§ Aim of the exercise
Pull out every line below that contains the string "width" and copy each one in full. Case counts.

§ Materials provided
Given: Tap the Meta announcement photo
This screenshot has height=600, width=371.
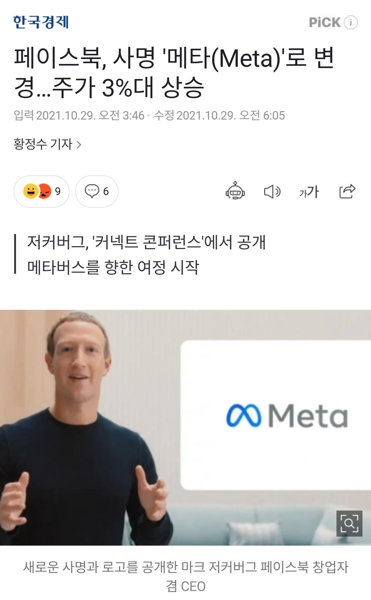Looking at the screenshot, I should tap(185, 427).
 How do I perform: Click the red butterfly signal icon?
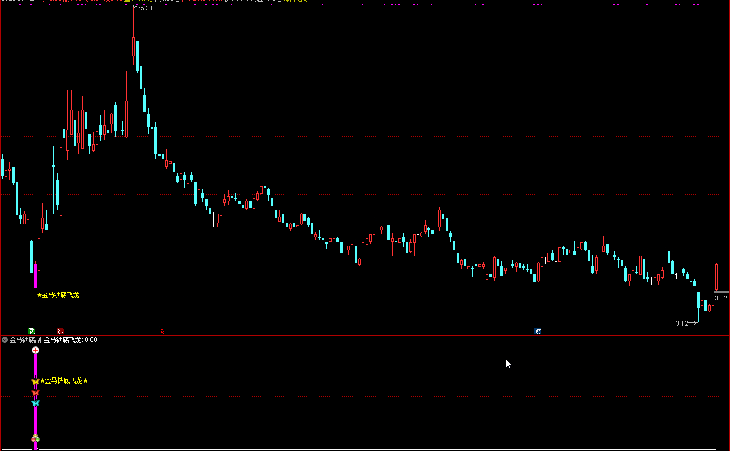pos(36,392)
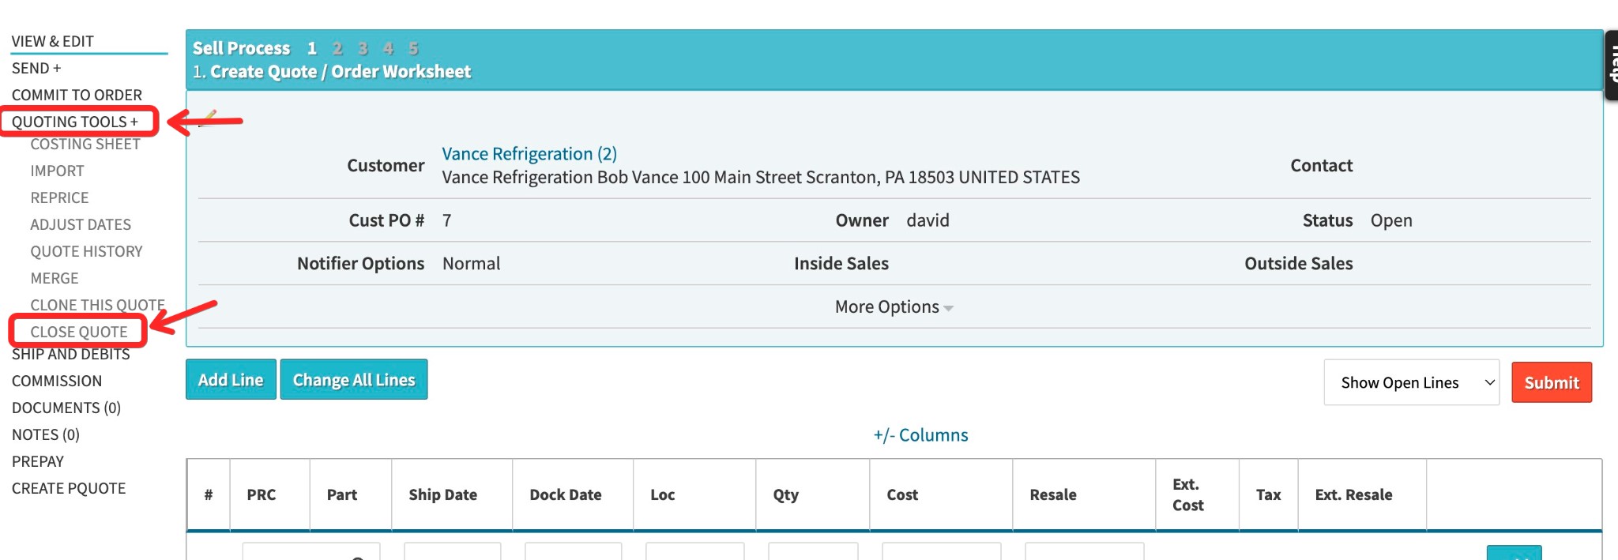Click the Add Line button
Viewport: 1618px width, 560px height.
coord(231,379)
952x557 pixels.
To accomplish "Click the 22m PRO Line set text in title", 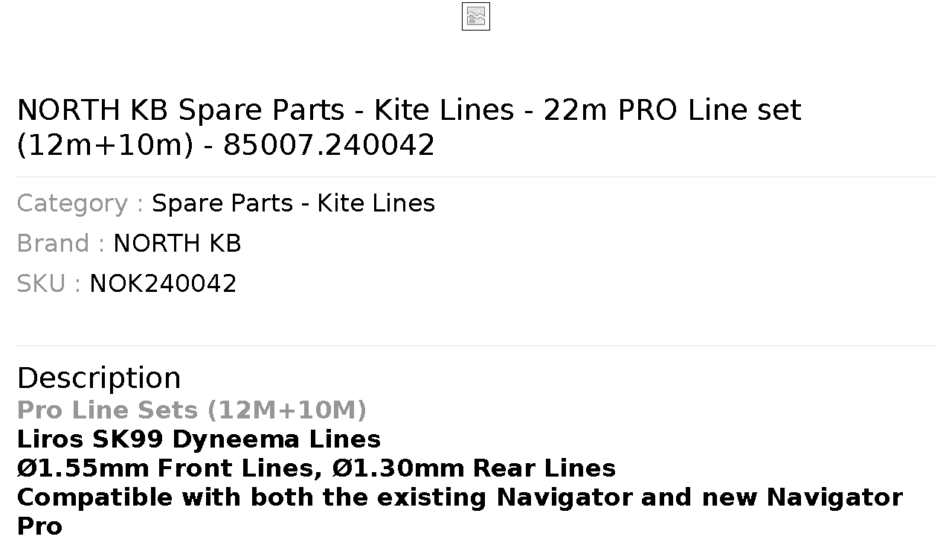I will 672,110.
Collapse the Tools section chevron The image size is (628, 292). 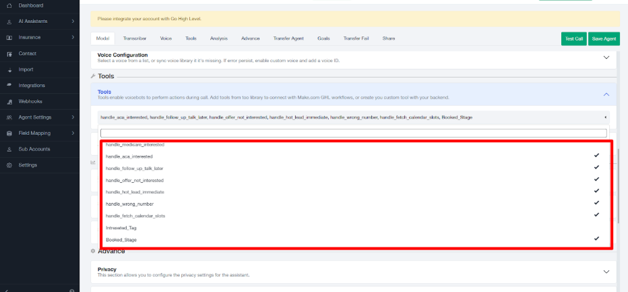(x=606, y=94)
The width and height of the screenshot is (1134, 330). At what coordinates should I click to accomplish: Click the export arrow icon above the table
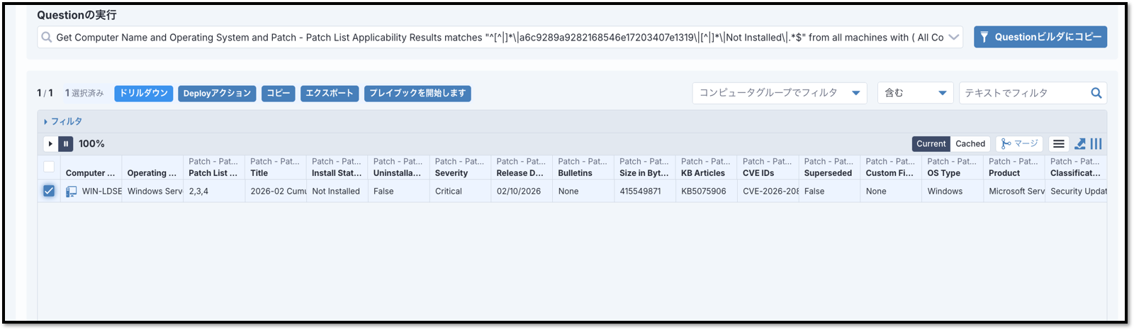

§ Expected output
This screenshot has height=600, width=371.
Viewport: 1618px width, 560px height.
The width and height of the screenshot is (1134, 330). At what coordinates should I click to accomplish: Click the export arrow icon above the table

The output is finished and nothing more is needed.